Your task |
Retype every line below precisely as it appears.
Data excerpts: Begin
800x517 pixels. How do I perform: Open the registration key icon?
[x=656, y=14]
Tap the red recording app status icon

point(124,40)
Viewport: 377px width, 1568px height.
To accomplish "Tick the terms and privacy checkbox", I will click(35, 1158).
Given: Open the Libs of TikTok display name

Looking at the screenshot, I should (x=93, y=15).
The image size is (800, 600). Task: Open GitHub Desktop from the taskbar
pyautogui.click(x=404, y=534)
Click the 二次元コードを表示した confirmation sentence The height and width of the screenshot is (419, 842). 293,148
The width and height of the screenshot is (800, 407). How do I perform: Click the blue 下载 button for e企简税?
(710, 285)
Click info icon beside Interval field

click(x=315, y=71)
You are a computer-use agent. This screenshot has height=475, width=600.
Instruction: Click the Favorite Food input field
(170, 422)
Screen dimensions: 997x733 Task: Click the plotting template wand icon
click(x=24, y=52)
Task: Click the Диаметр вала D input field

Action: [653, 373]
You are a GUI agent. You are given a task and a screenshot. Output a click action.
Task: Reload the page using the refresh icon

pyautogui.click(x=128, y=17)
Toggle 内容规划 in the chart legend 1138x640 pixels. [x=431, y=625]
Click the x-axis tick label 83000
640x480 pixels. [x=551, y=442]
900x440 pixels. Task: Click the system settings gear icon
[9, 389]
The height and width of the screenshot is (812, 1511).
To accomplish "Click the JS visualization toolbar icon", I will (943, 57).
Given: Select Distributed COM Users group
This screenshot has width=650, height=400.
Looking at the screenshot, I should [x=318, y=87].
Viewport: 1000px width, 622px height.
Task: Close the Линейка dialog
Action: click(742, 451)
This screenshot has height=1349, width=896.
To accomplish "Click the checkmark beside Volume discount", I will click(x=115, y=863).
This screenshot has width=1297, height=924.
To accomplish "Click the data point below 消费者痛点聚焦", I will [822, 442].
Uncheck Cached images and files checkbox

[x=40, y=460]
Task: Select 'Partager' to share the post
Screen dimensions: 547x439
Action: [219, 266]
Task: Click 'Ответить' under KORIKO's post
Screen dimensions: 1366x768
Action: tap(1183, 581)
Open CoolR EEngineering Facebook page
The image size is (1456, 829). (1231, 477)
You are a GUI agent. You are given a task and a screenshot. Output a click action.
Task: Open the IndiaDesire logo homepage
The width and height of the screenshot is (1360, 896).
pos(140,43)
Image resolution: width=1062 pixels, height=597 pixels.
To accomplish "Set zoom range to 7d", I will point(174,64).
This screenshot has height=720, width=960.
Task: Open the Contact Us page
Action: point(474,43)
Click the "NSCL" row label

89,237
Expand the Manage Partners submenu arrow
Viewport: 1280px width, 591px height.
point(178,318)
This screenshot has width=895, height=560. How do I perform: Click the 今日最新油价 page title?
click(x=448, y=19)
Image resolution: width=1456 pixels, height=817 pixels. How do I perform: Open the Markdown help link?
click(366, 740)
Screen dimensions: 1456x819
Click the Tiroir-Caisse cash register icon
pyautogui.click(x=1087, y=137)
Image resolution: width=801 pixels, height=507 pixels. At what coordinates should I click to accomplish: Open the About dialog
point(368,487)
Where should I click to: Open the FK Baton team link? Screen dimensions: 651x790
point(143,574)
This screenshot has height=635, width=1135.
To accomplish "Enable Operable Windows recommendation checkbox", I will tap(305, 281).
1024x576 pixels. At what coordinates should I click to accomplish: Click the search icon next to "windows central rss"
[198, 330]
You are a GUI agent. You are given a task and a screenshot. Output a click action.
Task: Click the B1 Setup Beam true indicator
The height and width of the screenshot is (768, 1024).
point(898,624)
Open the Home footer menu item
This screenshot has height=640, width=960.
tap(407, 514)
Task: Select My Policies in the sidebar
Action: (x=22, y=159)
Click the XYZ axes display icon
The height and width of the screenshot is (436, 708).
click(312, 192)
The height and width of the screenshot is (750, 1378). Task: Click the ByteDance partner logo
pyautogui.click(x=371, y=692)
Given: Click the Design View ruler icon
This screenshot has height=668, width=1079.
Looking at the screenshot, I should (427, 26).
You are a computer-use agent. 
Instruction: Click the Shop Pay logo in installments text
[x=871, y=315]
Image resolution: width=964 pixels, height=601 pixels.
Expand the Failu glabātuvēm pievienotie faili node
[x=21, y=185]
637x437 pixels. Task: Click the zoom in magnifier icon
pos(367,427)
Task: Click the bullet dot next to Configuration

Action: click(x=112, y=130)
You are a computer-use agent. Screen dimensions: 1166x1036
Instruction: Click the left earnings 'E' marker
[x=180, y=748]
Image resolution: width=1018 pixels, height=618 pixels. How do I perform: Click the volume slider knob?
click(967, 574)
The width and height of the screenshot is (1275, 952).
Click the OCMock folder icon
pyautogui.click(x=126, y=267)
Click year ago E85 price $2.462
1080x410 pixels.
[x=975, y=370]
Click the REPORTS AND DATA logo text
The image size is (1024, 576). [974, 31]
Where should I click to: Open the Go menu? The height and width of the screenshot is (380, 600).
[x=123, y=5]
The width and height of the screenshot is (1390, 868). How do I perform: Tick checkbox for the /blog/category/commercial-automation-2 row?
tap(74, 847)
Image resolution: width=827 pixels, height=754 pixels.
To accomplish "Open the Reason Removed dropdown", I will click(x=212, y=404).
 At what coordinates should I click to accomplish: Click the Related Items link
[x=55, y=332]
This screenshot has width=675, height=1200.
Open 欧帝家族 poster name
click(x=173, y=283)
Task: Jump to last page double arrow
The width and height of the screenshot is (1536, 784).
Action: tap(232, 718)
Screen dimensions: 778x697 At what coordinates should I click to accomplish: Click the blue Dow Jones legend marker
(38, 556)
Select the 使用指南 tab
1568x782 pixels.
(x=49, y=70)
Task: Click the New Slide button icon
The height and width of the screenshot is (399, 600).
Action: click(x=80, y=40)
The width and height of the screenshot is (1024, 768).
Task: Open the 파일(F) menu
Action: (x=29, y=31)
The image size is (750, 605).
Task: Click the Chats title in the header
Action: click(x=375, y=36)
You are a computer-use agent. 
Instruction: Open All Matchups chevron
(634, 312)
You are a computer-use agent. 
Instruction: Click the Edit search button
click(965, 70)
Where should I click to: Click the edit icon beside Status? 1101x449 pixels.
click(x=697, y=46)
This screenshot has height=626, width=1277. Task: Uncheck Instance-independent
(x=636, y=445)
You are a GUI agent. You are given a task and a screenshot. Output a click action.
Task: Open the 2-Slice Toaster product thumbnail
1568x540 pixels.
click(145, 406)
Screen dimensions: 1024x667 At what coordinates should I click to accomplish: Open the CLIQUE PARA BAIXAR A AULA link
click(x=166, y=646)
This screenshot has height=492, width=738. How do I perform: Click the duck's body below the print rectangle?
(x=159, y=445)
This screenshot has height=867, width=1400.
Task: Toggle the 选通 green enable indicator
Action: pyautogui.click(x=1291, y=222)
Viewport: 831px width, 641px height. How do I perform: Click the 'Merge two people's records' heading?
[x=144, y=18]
Data excerpts: End
Output for this task |
800x517 pixels. How do I perform: Open the registration key icon?
[x=656, y=14]
Tap the red recording app status icon

point(124,40)
Viewport: 377px width, 1568px height.
To accomplish "Tick the terms and privacy checkbox", I will click(35, 1158).
Given: Open the Libs of TikTok display name

Looking at the screenshot, I should (x=93, y=15).
The image size is (800, 600). Task: Open GitHub Desktop from the taskbar
pyautogui.click(x=404, y=534)
Click the 二次元コードを表示した confirmation sentence The height and width of the screenshot is (419, 842). 293,148
The width and height of the screenshot is (800, 407). How do I perform: Click the blue 下载 button for e企简税?
(710, 285)
Click info icon beside Interval field

click(x=315, y=71)
You are a computer-use agent. This screenshot has height=475, width=600.
Instruction: Click the Favorite Food input field
(170, 422)
Screen dimensions: 997x733 Task: Click the plotting template wand icon
click(x=24, y=52)
Task: Click the Диаметр вала D input field

Action: [653, 373]
You are a GUI agent. You are given a task and a screenshot. Output a click action.
Task: Reload the page using the refresh icon

pyautogui.click(x=128, y=17)
Toggle 内容规划 in the chart legend 1138x640 pixels. [x=431, y=625]
Click the x-axis tick label 83000
640x480 pixels. [x=551, y=442]
900x440 pixels. Task: Click the system settings gear icon
[9, 389]
The height and width of the screenshot is (812, 1511).
To accomplish "Click the JS visualization toolbar icon", I will (943, 57).
Given: Select Distributed COM Users group
This screenshot has width=650, height=400.
Looking at the screenshot, I should [x=318, y=87].
Viewport: 1000px width, 622px height.
Task: Close the Линейка dialog
Action: click(742, 451)
This screenshot has height=1349, width=896.
To accomplish "Click the checkmark beside Volume discount", I will click(x=115, y=863).
This screenshot has width=1297, height=924.
To accomplish "Click the data point below 消费者痛点聚焦", I will [822, 442].
Uncheck Cached images and files checkbox

[x=40, y=460]
Task: Select 'Partager' to share the post
Screen dimensions: 547x439
Action: [219, 266]
Task: Click 'Ответить' under KORIKO's post
Screen dimensions: 1366x768
Action: tap(1183, 581)
Open CoolR EEngineering Facebook page
The image size is (1456, 829). (1231, 477)
You are a GUI agent. You are given a task and a screenshot. Output a click action.
Task: Open the IndiaDesire logo homepage
The width and height of the screenshot is (1360, 896).
pos(140,43)
Image resolution: width=1062 pixels, height=597 pixels.
To accomplish "Set zoom range to 7d", I will point(174,64).
This screenshot has height=720, width=960.
Task: Open the Contact Us page
Action: point(474,43)
Click the "NSCL" row label

89,237
Expand the Manage Partners submenu arrow
Viewport: 1280px width, 591px height.
point(178,318)
This screenshot has width=895, height=560. How do I perform: Click the 今日最新油价 page title?
click(x=448, y=19)
Image resolution: width=1456 pixels, height=817 pixels. How do I perform: Open the Markdown help link?
click(366, 740)
Screen dimensions: 1456x819
Click the Tiroir-Caisse cash register icon
pyautogui.click(x=1087, y=137)
Image resolution: width=801 pixels, height=507 pixels. At what coordinates should I click to accomplish: Open the About dialog
point(368,487)
Where should I click to: Open the FK Baton team link? Screen dimensions: 651x790
point(143,574)
This screenshot has height=635, width=1135.
To accomplish "Enable Operable Windows recommendation checkbox", I will tap(305, 281).
1024x576 pixels. At what coordinates should I click to accomplish: Click the search icon next to "windows central rss"
[198, 330]
You are a GUI agent. You are given a task and a screenshot. Output a click action.
Task: Click the B1 Setup Beam true indicator
The height and width of the screenshot is (768, 1024).
point(898,624)
Open the Home footer menu item
This screenshot has height=640, width=960.
tap(407, 514)
Task: Select My Policies in the sidebar
Action: (x=22, y=159)
Click the XYZ axes display icon
The height and width of the screenshot is (436, 708).
click(312, 192)
The height and width of the screenshot is (750, 1378). Task: Click the ByteDance partner logo
pyautogui.click(x=371, y=692)
Given: Click the Design View ruler icon
This screenshot has height=668, width=1079.
Looking at the screenshot, I should (427, 26).
You are a computer-use agent. 
Instruction: Click the Shop Pay logo in installments text
[x=871, y=315]
Image resolution: width=964 pixels, height=601 pixels.
Expand the Failu glabātuvēm pievienotie faili node
[x=21, y=185]
637x437 pixels. Task: Click the zoom in magnifier icon
pos(367,427)
Task: Click the bullet dot next to Configuration

Action: click(x=112, y=130)
You are a computer-use agent. Screen dimensions: 1166x1036
Instruction: Click the left earnings 'E' marker
[x=180, y=748]
Image resolution: width=1018 pixels, height=618 pixels. How do I perform: Click the volume slider knob?
click(967, 574)
The width and height of the screenshot is (1275, 952).
Click the OCMock folder icon
pyautogui.click(x=126, y=267)
Click year ago E85 price $2.462
1080x410 pixels.
[x=975, y=370]
Click the REPORTS AND DATA logo text
The image size is (1024, 576). [974, 31]
Where should I click to: Open the Go menu? The height and width of the screenshot is (380, 600).
[x=123, y=5]
The width and height of the screenshot is (1390, 868). How do I perform: Tick checkbox for the /blog/category/commercial-automation-2 row?
tap(74, 847)
Image resolution: width=827 pixels, height=754 pixels.
To accomplish "Open the Reason Removed dropdown", I will click(x=212, y=404).
 At what coordinates should I click to accomplish: Click the Related Items link
[x=55, y=332]
This screenshot has width=675, height=1200.
Open 欧帝家族 poster name
click(x=173, y=283)
Task: Jump to last page double arrow
The width and height of the screenshot is (1536, 784).
Action: tap(232, 718)
Screen dimensions: 778x697 At what coordinates should I click to accomplish: Click the blue Dow Jones legend marker
(38, 556)
Select the 使用指南 tab
1568x782 pixels.
(x=49, y=70)
Task: Click the New Slide button icon
The height and width of the screenshot is (399, 600).
Action: click(x=80, y=40)
The width and height of the screenshot is (1024, 768).
Task: Open the 파일(F) menu
Action: (x=29, y=31)
The image size is (750, 605).
Task: Click the Chats title in the header
Action: click(x=375, y=36)
You are a computer-use agent. 
Instruction: Open All Matchups chevron
(634, 312)
You are a computer-use agent. 
Instruction: Click the Edit search button
click(965, 70)
Where should I click to: Click the edit icon beside Status? 1101x449 pixels.
click(x=697, y=46)
This screenshot has height=626, width=1277. Task: Uncheck Instance-independent
(x=636, y=445)
You are a GUI agent. You are given a task and a screenshot. Output a click action.
Task: Open the 2-Slice Toaster product thumbnail
1568x540 pixels.
click(145, 406)
Screen dimensions: 1024x667 At what coordinates should I click to accomplish: Open the CLIQUE PARA BAIXAR A AULA link
click(x=166, y=646)
This screenshot has height=492, width=738. How do I perform: Click the duck's body below the print rectangle?
(x=159, y=445)
This screenshot has height=867, width=1400.
Task: Toggle the 选通 green enable indicator
Action: pyautogui.click(x=1291, y=222)
Viewport: 831px width, 641px height. How do I perform: Click the 'Merge two people's records' heading?
[x=144, y=18]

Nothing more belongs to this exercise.